I hope it can help someone that is trying to work with texts that contain Unicode characters that don’t fall back into the ASCII table like other than the roman alphabet and emoji.

On Python 2 there’s no distinction between byte and string. It leads us to eventually not correctly encode/decode the data when we deal with input and output. That kind of mistake can cause runtime errors like that:

UnicodeDecodeError: 'ascii' codec can't decode byte 0xc3 in position 1: ordinal not in range(128)
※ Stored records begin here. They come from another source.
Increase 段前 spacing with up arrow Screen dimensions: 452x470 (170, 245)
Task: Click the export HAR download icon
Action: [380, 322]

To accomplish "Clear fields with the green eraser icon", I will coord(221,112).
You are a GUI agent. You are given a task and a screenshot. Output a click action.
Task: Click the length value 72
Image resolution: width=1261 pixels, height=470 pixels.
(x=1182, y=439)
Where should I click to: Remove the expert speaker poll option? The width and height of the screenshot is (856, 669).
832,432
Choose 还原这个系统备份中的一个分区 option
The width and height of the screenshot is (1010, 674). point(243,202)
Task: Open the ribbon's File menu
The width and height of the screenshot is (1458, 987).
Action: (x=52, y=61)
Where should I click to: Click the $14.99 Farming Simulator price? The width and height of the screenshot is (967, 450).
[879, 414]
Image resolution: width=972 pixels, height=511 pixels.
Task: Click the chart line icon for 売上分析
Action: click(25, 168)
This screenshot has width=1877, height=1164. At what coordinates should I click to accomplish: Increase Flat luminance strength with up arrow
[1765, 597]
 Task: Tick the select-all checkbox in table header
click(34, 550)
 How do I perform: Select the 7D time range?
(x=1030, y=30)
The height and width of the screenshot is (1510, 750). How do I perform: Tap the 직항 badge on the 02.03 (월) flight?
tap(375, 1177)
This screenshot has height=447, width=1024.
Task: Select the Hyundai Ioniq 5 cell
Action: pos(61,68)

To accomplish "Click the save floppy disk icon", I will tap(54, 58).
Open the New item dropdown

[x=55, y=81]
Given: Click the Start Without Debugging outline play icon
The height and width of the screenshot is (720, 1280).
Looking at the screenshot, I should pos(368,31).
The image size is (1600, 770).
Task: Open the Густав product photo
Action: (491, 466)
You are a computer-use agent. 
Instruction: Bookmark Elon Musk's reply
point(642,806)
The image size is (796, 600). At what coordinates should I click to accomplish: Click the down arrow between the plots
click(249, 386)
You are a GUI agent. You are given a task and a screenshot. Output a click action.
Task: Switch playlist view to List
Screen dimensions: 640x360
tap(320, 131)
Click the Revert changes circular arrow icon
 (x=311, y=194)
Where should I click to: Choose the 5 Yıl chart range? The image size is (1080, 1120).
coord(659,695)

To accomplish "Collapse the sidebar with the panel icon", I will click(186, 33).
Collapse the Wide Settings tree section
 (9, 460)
Changing to Python 3, where byte and string are distinct types, the code in most cases stop working or presents weird behaviors like mixing text with their textual representation of the codification:

'ol\xc3\xa1'

The solution to write a code that runs across both versions is to follow the zen of python where it says that “Explicit is better than implicit” and always define what is byte from what is string:

encode decode

The following code opens a temporary file to write in byte mode and writes the content of a string that was encoded into byte using the utf-8 encoding. Then, the inverse process is done, opening the file for reading in byte and decoded to string to print to the terminal:

# -*- coding: utf-8 -*-

from __future__ import print_function, unicode_literals

import tempfile

unicode_file = tempfile.mktemp()

# escrita
with open(unicode_file, 'wb') as f:
    f.write('こんにちは'.encode('utf-8'))

# leitura
with open(unicode_file, 'rb') as f:
    print(f.read().decode('utf-8'))

The result is a code that runs in Python 2 and also in Python 3:

running the code

This tip works as well for another encoding type like latin-1.